Within days, Candace Payne’s Chewbacca mask video was well on its way to becoming the most-watched Facebook Live video ever. Kohl’s – where she bought the mask – was only the first organisation to shower her with freebies and perks. She appeared on James Corden’s Late Late Show repeating her ‘signature’ lines, toured Disney’s Hollywood Studios and Facebook’s headquarters, and met with Hasbro, the makers of the mask, who also created a Star Wars figurine of Chewbacca with Payne’s head. By mid-2016, Payne had made nearly half a million dollars – and that’s when she stopped being pure.

A fan’s pure pleasure had become a profitable media spectacle.

In 2017 she wrote a book with the unpleasantly ironic title: Laugh It Up!: Embrace Freedom and Experience Defiant Joy. What was she defying? Multiple corporations had leveraged Payne for their own purposes. A fan’s pure pleasure had become a profitable media spectacle.

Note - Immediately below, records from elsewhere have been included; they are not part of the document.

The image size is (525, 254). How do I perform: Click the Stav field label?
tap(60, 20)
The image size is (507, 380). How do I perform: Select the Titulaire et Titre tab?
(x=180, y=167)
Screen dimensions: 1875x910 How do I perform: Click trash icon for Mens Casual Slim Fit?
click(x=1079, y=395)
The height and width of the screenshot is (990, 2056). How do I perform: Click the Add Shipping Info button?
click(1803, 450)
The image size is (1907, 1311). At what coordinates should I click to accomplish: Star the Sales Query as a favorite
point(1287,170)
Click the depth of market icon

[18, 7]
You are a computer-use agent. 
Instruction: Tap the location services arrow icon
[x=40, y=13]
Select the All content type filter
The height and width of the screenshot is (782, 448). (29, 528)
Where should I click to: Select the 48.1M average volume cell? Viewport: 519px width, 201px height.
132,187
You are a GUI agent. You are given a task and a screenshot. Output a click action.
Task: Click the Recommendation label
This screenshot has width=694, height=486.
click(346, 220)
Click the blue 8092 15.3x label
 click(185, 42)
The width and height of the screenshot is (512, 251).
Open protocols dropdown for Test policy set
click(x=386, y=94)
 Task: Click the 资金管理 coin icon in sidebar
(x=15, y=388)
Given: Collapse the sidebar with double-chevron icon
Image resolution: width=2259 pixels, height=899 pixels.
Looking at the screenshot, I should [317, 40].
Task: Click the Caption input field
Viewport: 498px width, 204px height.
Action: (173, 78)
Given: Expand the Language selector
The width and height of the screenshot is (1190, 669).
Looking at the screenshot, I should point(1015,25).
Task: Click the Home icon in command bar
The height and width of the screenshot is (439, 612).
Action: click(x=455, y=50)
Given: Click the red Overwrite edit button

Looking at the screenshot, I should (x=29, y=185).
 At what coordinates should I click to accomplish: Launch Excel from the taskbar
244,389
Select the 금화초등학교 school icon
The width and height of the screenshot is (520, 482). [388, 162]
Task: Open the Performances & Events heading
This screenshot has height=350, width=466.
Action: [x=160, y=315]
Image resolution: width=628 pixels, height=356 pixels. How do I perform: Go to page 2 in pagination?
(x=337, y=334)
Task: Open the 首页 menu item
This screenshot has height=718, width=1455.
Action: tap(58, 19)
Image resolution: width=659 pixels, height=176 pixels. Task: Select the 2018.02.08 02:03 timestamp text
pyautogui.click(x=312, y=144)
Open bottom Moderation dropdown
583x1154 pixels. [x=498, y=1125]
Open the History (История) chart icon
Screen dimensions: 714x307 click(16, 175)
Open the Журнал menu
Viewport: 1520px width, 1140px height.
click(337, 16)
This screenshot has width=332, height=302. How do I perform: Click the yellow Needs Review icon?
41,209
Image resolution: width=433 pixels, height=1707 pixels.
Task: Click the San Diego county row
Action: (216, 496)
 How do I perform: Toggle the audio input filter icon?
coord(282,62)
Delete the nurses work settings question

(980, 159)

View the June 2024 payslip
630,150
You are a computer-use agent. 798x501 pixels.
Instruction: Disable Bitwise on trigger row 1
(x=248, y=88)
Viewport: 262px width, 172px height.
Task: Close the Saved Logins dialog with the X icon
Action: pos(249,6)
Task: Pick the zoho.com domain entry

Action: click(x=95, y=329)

At least Payne’s emotions had at one point been authentic. I can already see myself beginning to distrust pure moments, not letting myself feel good about them in case they turn out to be milkshake ducks, or fakes concocted by advertisers. It annoys me that we express the pure within proprietary social networks. It frustrates me that online content farms aggregate the pure into listicles.

It is exhausting to dwell in a grim purgatory where even our emotional responses are weaponised by the forces of capital. No matter where you find your joy, your community, your sense of authentic good, it will inevitably be exploited. ‘Too pure for this world’ can be a warning label.

But perhaps the inevitable ephemerality of the pure is poignant to contemplate. Like that cinnamon roll, it’s eventually going to be consumed and shat out; corruption comes to all things. Nonetheless, while we’re alive, still striving to be good, the pure challenges us to be surprised, subversive and spontaneous – human qualities the culture industries only seek to strip from us.